For the first five hours, we swapped in and out every hour to hour and a half. About 7pm, I headed home for dinner, and to get some sleep. I returned about 2am to take the night shift, while Tim hit the sack. When he got up around 7:30, he once again took the controls, while I sacked out on his couch for a couple of hours. After that, we switched in and out again.

Overall, we made about 870 QSOs. While that’s pretty good, it was a little bit unsatisfying. We thought that we’d do better. We never really found the sweet spot, though. That is to say, we rarely found a frequency that we could run for very long.

Overall, though, it was a lot of fun, and I learned something about operating a radio with two receivers and the value of having two antennas that you can switch between while operating. It is kind of amazing, but with one antenna, a band can seem dead, while with another, it’s much more lively. Switching between Tim’s inverted vee and his vertical dipole allowed us to choose the better antenna for the operating conditions.

Next year, if we do this again, we really need to do more planning. If we had done a few more things beforehand, instead of just operating, we could have improved both our number of QSOs and our overall score, I think. These include:

  • Make a more concerted effort to charge a set of batteries with solar power. Like I noted above, we’ve already identified a beefier solar panel that we could use.
  • Do a little antenna work to improve the antennas. While the antennas we had worked well, Tim also had a loop antenna that had recently incurred some damage. If we could have gotten that up a little higher, that could have proved a valuable asset.
  • Invite more operators. In addition to Tim and I, Joe, N8OY, stopped over to operate some. He operated for a couple of hours or so, and made about 100 contacts. We would have been fresher, if we’d invited some other guys to join us. Might have had even more fun, too!
  • Work on some of the other bonus point opportunities. We didn’t even copy the fricking ARRL bulletin, for example.

Comments

  1. Dave, N8SBE says:

    I know both you and Tim are CW ops, but phone (and even digital) can be strategic for Field Day to increase your QSO count, because each of those modes, even on the same band, count for non-dupe QSO’s. After you’ve ‘worked out’ a band in one mode, switching to phone can turn up some of the same stations which you can work for points.
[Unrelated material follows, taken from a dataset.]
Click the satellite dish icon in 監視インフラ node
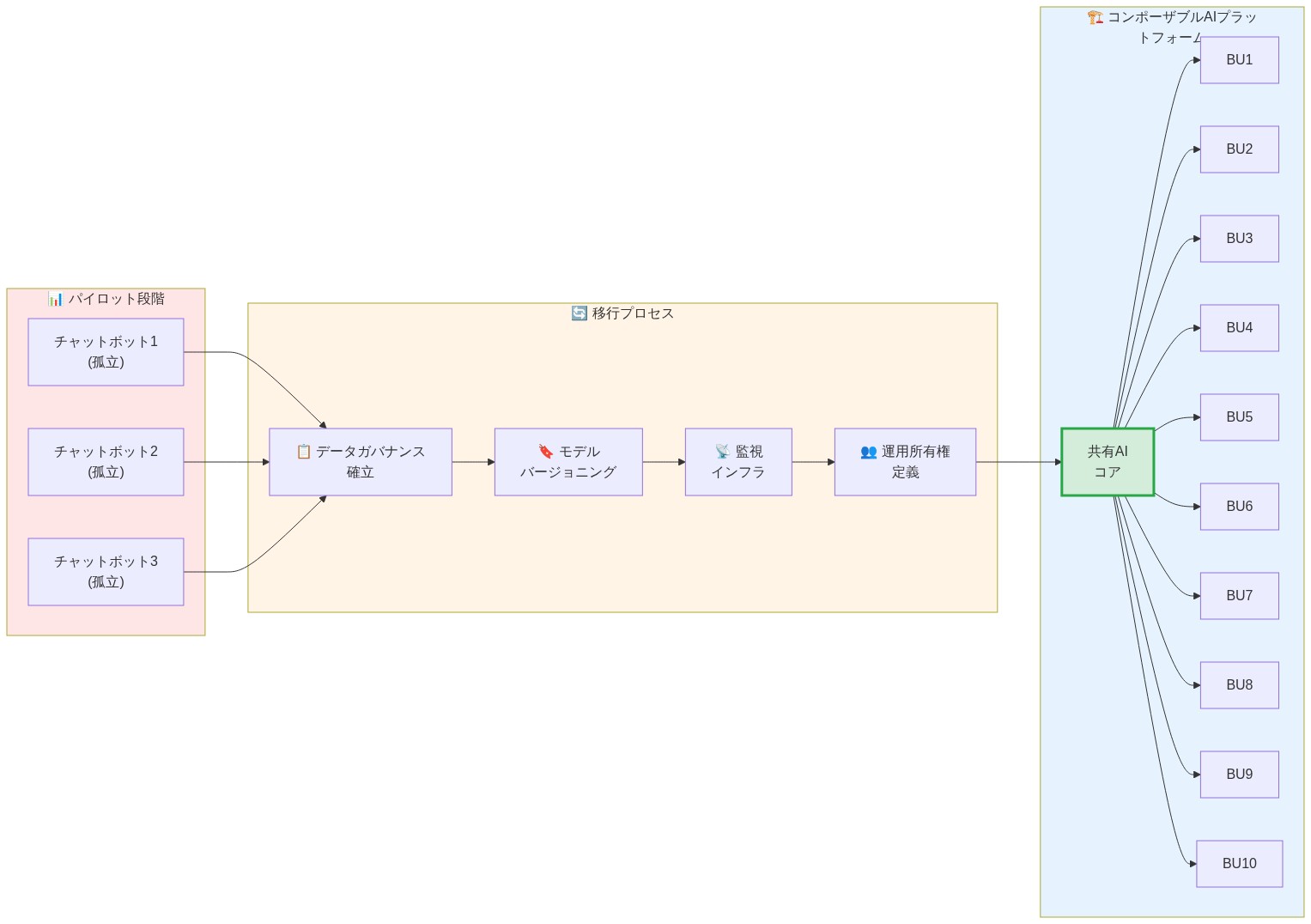 tap(720, 451)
    At U of M/ARROW Field Day, the CW stations tend to be our workhorses, typically producing the most QSO’s, if for no other reason than you can jam far more stations in a given piece of band than phone, but I wouldn’t give up the phone stations on a bet. They consistently pump out at least a good subset of the same stations we worked on CW, plust another bunch of stations that simply never touched a key during the event.

    Also, the rule about running alternate power for the 5x point multiplier for Field Day has been the rule for quite some time. That was not new for this year. One of the reasons that a lot of club groups have not embraced running QRP at their Field Day site, is due to the complications of running non-generator alternate power.

    • Dan KB6NU says:

      We actually did operate some phone when we felt the band was tapped out (no pun intended).

      I also use this strategy when operating state QSO parties. After it seems as though I’ve worked all the CW stations on the air at that point, I switch to phone for a while. Rarely do I find as many phone stations working a state QSO party as I do CW stations, but it doesn’t make sense to not score those points.